## Problem requirements
Nothing should differ. Repeat every record as written.
━━━ Records for the exercise ━━━
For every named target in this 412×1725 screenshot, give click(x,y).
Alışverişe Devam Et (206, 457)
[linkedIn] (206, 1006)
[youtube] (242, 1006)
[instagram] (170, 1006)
━━━
## Answer space
For every named target in this 412×1725 screenshot, give click(x,y).
Alışverişe Devam Et (206, 457)
[linkedIn] (206, 1006)
[youtube] (242, 1006)
[instagram] (170, 1006)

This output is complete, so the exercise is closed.